■ Source document ■
┄┄┄┄┄┄
Scientific classification
- Kingdom: Animalia
- Phylum: Chordata
- Class: Actinopterygii
- Order: Cypriniformes
- Family: Leuciscidae
- Subfamily: Laviniinae
- Genus: Hesperoleucus Snyder, 1913
- Species: H. symmetricus
- Binomial name: Hesperoleucus symmetricus (S. F. Baird & Girard, 1854)
- Synonyms: Pogonichthys symmetricus Baird & Girard, 1854; Lavinia symmetricus (Baird & Girard, 1854); Hesperoleucus navarroensis Snyder, 1913;

= California roach =

- Authority: (S. F. Baird & Girard, 1854)
- Conservation status: LC
- Synonyms: Pogonichthys symmetricus Baird & Girard, 1854, Lavinia symmetricus (Baird & Girard, 1854), Hesperoleucus navarroensis Snyder, 1913
- Parent authority: Snyder, 1913

Species of fish

The California roach (Hesperoleucus symmetricus, previously Lavinia symmetricus) is a species of freshwater ray-finned fish belonging to the family Leuciscidae, which includes the daces, chubs, Eurasian minnows and related species. This species is native to western North America and abundant in the intermittent streams throughout central California. Once considered a single species, it has recently been split into a number of closely related species and subspecies. It is closely related to the hitch, and together they form a species complex. The California roach derives its common name from its visual similarities to the roach of Europe; however, they are not closely taxonomically related.
┄┄┄┄┄┄
■ Data supplied ■
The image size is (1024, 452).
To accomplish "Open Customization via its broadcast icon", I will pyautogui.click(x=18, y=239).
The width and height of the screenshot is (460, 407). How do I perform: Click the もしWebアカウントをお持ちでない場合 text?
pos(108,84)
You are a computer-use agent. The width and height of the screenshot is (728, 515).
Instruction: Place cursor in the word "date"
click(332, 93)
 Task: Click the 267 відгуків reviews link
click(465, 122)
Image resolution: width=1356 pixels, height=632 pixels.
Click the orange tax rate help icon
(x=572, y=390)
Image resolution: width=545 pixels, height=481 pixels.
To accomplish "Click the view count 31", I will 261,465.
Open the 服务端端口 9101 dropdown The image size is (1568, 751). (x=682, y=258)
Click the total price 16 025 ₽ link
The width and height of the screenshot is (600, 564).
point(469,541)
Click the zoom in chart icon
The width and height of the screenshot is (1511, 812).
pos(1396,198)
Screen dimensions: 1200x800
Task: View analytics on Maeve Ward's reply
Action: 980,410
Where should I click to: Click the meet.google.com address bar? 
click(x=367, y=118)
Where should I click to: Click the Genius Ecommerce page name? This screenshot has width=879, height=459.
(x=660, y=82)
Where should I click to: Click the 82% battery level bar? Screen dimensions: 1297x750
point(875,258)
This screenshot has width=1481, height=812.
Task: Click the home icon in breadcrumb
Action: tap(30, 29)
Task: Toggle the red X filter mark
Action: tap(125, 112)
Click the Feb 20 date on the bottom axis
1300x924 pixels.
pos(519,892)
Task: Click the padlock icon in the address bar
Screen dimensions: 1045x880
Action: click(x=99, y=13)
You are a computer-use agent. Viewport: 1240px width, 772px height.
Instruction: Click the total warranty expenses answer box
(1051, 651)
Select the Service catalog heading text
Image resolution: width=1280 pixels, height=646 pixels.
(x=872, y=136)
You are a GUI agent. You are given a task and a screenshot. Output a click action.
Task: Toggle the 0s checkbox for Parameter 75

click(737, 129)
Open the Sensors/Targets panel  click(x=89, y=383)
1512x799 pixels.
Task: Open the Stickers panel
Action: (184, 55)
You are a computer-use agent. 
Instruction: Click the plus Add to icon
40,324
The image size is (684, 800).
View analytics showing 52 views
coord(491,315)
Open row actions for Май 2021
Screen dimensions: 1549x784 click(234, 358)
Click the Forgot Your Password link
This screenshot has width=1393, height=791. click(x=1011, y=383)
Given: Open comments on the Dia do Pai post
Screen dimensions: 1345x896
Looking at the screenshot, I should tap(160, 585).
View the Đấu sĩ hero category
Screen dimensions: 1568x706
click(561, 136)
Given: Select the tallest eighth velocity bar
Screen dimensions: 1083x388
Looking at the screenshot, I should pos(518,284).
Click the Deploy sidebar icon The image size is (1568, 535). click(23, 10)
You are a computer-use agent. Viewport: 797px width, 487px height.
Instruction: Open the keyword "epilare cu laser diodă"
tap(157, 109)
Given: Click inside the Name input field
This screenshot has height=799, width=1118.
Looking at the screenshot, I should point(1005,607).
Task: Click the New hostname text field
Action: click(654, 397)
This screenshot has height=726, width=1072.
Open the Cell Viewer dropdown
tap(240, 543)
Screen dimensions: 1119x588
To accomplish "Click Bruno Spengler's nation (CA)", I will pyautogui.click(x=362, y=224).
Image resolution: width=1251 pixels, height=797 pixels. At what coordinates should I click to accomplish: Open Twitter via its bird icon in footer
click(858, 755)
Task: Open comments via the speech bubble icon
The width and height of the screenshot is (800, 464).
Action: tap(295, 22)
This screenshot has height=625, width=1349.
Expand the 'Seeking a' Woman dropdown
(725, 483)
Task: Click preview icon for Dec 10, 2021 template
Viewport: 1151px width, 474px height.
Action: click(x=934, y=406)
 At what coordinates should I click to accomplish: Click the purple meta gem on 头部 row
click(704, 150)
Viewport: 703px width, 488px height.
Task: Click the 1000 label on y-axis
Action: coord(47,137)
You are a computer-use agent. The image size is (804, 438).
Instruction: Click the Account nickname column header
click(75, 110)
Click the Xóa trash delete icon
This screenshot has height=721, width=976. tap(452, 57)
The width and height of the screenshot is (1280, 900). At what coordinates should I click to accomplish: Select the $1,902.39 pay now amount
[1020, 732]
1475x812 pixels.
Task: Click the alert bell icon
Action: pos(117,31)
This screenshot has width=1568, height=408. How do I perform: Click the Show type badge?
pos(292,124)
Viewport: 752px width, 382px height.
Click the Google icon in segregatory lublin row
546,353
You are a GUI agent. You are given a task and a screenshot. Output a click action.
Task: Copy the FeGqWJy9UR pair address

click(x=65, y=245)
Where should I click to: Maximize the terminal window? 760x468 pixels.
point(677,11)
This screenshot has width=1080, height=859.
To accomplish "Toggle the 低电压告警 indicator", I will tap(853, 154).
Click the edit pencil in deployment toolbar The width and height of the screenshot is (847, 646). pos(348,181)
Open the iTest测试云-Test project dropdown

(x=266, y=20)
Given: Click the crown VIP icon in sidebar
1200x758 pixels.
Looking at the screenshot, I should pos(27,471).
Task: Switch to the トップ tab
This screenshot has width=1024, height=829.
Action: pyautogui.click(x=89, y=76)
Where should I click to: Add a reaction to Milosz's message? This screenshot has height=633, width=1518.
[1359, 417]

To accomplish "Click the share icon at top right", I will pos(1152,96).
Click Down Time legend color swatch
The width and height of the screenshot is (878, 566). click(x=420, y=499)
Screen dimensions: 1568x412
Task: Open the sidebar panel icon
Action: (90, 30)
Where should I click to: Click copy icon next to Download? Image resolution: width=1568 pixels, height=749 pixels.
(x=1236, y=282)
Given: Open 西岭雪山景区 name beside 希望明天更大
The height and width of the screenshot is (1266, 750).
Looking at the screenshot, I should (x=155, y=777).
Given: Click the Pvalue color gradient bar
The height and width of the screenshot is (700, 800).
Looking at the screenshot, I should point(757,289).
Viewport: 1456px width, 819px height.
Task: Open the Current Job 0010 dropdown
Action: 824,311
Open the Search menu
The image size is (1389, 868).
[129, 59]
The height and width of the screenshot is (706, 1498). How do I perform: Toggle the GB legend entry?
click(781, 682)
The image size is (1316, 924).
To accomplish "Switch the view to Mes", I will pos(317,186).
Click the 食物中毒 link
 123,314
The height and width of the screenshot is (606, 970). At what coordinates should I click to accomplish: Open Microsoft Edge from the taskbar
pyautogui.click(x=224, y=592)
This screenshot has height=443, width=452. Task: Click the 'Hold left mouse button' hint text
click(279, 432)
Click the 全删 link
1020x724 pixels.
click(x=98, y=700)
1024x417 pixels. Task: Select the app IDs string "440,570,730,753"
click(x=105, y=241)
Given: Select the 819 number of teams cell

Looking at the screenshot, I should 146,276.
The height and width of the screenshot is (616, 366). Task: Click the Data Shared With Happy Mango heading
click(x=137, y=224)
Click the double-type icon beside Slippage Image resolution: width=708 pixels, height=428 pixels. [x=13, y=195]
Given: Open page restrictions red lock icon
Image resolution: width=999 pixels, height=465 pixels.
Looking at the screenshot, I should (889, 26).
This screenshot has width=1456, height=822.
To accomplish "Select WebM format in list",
┄┄┄┄┄┄
■ Required action 1 ■
In the California roach text, condense the paragraph beginning "The California roach (Hesperoleucus symmetricus" into a bulleted list that keeps its main facts.
■ Required action 2 ■
According to the California roach text, which fish does the California roach form a species complex with?
■ Required action 3 ■
Proceed with the California roach text, picking up after its final sentence.

■ Task output 1 ■
- The California roach (Hesperoleucus symmetricus, formerly Lavinia symmetricus) is a freshwater ray-finned fish in the family Leuciscidae, which includes daces, chubs and Eurasian minnows.
- It is native to western North America and abundant in intermittent streams across central California.
- Once treated as one species, it has recently been split into several closely related species and subspecies.
- It forms a species complex with its close relative, the hitch.
- Its common name comes from its resemblance to the European roach, though the two are not closely related.

■ Task output 2 ■
The hitch.

■ Task output 3 ■
==Taxonomic subdivision and history==
The California roach boasts a complicated history of taxonomic classification and reclassification. It was first described in 1854 as Pogonichthys symmetricus. Later, in 1896 Jordan and Everman grouped the California roach with the superficially similar European roach. In 1913 the California roach was reclassified and the genus Hesperoleucus was created splitting the species into 5 different species based on locality. This split was disputed in later studies in 1945 and 1948 which argued the differences between California roach populations only justified classification as subspecies, and the subspecies were reorganized. A 2019 study on the genomics of samples from the California roach/hitch species complex was able to identify each evolutionary lineage from the genus to population level and led to the reclassification of the California roach into four species and four subspecies.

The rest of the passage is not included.